Entries taken from a collection

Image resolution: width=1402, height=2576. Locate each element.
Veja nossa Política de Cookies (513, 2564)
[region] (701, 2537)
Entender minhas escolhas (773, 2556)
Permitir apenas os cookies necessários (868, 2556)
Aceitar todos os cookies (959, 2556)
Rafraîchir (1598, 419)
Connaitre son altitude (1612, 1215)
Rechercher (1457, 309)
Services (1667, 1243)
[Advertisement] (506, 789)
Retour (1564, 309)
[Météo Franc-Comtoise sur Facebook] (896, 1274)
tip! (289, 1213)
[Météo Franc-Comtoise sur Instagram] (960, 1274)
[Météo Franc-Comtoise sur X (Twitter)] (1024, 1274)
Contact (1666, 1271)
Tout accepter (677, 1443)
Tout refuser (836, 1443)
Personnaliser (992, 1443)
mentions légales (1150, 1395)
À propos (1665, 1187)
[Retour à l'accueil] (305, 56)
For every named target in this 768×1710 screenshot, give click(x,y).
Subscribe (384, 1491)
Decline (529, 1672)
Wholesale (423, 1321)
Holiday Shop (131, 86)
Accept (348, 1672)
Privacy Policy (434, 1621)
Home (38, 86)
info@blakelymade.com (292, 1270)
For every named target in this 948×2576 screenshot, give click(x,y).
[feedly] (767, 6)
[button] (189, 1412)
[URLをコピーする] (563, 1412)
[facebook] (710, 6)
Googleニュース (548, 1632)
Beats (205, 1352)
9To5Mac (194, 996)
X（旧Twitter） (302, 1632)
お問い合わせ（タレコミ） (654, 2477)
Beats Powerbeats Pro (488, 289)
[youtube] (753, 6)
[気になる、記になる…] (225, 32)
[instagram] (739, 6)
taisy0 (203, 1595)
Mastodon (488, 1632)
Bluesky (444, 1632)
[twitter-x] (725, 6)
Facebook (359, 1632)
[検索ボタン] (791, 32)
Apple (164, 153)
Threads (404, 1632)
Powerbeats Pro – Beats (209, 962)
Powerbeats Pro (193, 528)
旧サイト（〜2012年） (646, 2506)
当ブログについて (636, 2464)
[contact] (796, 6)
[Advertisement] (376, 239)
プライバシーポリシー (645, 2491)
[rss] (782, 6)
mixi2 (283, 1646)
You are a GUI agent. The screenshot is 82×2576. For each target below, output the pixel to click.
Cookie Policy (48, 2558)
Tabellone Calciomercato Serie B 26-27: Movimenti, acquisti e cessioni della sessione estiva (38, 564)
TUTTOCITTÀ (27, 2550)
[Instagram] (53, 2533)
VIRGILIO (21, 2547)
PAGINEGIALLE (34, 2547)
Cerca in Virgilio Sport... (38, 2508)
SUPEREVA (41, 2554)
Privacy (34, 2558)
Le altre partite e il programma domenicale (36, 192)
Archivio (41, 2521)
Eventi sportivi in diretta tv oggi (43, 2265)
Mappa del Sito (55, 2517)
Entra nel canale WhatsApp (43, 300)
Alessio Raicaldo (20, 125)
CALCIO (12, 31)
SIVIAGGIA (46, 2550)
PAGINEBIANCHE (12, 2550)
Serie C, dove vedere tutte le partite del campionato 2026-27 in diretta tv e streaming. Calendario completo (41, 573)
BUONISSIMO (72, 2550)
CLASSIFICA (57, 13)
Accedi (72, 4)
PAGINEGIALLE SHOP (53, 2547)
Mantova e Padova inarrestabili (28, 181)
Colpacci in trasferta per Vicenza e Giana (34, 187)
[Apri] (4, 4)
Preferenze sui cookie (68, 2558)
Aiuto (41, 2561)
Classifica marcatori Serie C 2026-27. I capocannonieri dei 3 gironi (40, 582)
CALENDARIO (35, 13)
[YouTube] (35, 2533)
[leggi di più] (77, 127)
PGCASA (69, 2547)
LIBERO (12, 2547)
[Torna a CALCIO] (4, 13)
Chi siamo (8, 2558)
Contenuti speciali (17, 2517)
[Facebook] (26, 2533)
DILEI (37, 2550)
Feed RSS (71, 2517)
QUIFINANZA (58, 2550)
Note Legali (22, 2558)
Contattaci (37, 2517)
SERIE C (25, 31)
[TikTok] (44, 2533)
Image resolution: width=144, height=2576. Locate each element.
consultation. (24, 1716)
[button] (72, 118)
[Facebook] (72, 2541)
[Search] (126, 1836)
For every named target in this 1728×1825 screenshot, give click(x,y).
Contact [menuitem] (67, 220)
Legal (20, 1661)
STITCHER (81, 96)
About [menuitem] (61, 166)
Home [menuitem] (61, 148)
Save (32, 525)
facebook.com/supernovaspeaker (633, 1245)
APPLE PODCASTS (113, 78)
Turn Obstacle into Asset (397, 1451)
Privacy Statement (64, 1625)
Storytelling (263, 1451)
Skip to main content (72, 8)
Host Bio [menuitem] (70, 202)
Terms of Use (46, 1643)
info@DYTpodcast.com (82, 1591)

▶ What this task involves
Begin with the first line of the data above and, please, print each line exactly until you have printed the line containing "Decline (529, 1672)"; print nothing else.

▶ Response to this exercise
Image resolution: width=1402, height=2576. Locate each element.
Veja nossa Política de Cookies (513, 2564)
[region] (701, 2537)
Entender minhas escolhas (773, 2556)
Permitir apenas os cookies necessários (868, 2556)
Aceitar todos os cookies (959, 2556)
Rafraîchir (1598, 419)
Connaitre son altitude (1612, 1215)
Rechercher (1457, 309)
Services (1667, 1243)
[Advertisement] (506, 789)
Retour (1564, 309)
[Météo Franc-Comtoise sur Facebook] (896, 1274)
tip! (289, 1213)
[Météo Franc-Comtoise sur Instagram] (960, 1274)
[Météo Franc-Comtoise sur X (Twitter)] (1024, 1274)
Contact (1666, 1271)
Tout accepter (677, 1443)
Tout refuser (836, 1443)
Personnaliser (992, 1443)
mentions légales (1150, 1395)
À propos (1665, 1187)
[Retour à l'accueil] (305, 56)
For every named target in this 768×1710 screenshot, give click(x,y).
Subscribe (384, 1491)
Decline (529, 1672)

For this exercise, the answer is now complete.